━━━ Extract to read

Lewis Colburn’s Disposable Monuments

This essay is reprinted with generous permission from TITLE Magazine.  

APRIL 29, 2018. On the grounds of a recycling facility in northeast Philadelphia, artist Lewis Colburn completed his six-week program at the Recycled Artist in Residency (RAIR) by staging the destruction of an obelisk he built out of repurposed materials. The obelisk is a part of a series of works generated at RAIR titled Disposable Monuments.

Amid irregular paths bound by mounds of recycled materials, a 26’ obelisk constructed of ¼” plywood lay on the ground at the edge of a large trash pile. There, the obelisk awaited its short-lived moment of freestanding glory before a towering wall of recycled materials. At first, the trash heaps seemed like a general mass of homogenized hue and form. Bright colors and descriptive shapes emerged, like purple from a Mummers Parade float, and framed the obelisk’s limp horizontal shape. 

Although hoisting the obelisk took some time and the skillful collaborative efforts of RAIR co-founder and Director of Residences Billy Dufala and Residency Coordinator Theo Mullen (both artists as well), the act of demolition—the anticipation, the clamor, the aftermath—was the focus. Loosely inspired, Colburn acknowledged, by the recent removal of Confederate statues and the ensuing protests, the obelisk metaphorically underscored the fragile state of venerated objects. Colburn was, he wrote, initially drawn to the “potent visual weight [of] the already significant gesture of removal,” remarking that he was astonished by the ease with which one of the Confederate monuments fell when protesters pulled it from its pedestal. Witnessing the collapse of the obelisk at RAIR, I too was interested as to how a rather effortless motion could render a seemingly significant structure useless, deactivating its stability, its narrative, its power.

━━━━━━

Exercise A:
According to the Disposable Monuments essay, how long was Colburn's program at RAIR?
Exercise B:
Check each statement against the Disposable Monuments essay and answer yes or no, quoting the words that settle it.
(i) The obelisk was taken down at a recycling facility in northeast Philadelphia.
(ii) Billy Dufala was the Residency Coordinator at RAIR.
(iii) Raising the obelisk was the main focus of the event.
Exercise C:
Carry on writing the Disposable Monuments essay, starting after its final sentence.

━━━ Provided material

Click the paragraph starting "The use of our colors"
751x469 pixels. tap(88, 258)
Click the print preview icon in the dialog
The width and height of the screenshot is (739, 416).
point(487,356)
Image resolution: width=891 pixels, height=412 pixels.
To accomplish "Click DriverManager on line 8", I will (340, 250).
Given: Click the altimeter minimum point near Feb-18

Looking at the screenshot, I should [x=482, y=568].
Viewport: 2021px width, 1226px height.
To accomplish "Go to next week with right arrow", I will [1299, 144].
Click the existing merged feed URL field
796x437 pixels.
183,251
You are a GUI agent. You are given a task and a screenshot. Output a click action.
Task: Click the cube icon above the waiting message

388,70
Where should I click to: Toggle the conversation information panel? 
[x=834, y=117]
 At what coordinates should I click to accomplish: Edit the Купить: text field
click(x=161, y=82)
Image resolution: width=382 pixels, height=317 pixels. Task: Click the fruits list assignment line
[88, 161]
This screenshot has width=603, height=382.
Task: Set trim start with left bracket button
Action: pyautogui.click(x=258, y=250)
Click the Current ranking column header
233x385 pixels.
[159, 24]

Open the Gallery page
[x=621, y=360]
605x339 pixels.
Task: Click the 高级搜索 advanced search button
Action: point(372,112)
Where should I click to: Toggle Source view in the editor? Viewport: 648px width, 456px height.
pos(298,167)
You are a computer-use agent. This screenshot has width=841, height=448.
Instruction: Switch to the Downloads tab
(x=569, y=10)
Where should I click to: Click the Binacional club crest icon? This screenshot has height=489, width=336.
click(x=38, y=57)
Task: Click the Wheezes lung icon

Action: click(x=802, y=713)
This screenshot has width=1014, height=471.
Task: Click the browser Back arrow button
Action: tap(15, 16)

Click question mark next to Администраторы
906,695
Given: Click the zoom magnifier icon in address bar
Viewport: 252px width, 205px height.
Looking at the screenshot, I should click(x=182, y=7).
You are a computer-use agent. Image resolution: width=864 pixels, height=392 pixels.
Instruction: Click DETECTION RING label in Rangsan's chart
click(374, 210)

━━━━━━

Final answer A:
Six weeks.

Final answer B:
(i) Yes: "On the grounds of a recycling facility in northeast Philadelphia, artist Lewis Colburn completed his six-week program at the Recycled Artist in Residency (RAIR) by staging the destruction of an obelisk"
(ii) No: "RAIR co-founder and Director of Residences Billy Dufala and Residency Coordinator Theo Mullen"
(iii) No: "the act of demolition—the anticipation, the clamor, the aftermath—was the focus."

Final answer C:
Plywood in the Tipping Yard

Initially erected in Ancient Egypt, obelisks remain visible markers in urban vistas. The Luxor Obelisk and the Washington Monument, for instance, rise above the Place de la Concorde in Paris and the National Mall in Washington DC. In their respective city thoroughfares, the slim stone obelisks pierce an otherwise clear sightline and support an architectural narrative of civic order, cultural pride, and national legacies.

Colburn’s obelisk, however, diverges from this tradition in both its thin plywood façade and its location. An artist at RAIR, Colburn said, responds to what appears in the tipping yard—where dump trucks pull in to tip their cargo. Artists salvaging do not have a lot of time to think about what to save as the yard is a functioning industrial site. The materials are unpredictable as well, but luckily, Colburn recalled, a truck arrived with enough ¼” plywood to build the obelisk. 

Constructed of large rectangular plywood sheets, the obelisk had seams that ran through its width, segmenting the typically smooth finish and calling attention to its prefabricated materials. Subtle inconsistencies in color and texture visually connected the composite wood to the mishmash of remnants in the tipping yard. The second-hand nature of the materials belied a sense permanence, set it apart from its stone ancestors, and brought it into direct dialog with the commonplace cast-offs from the surrounding neighborhoods.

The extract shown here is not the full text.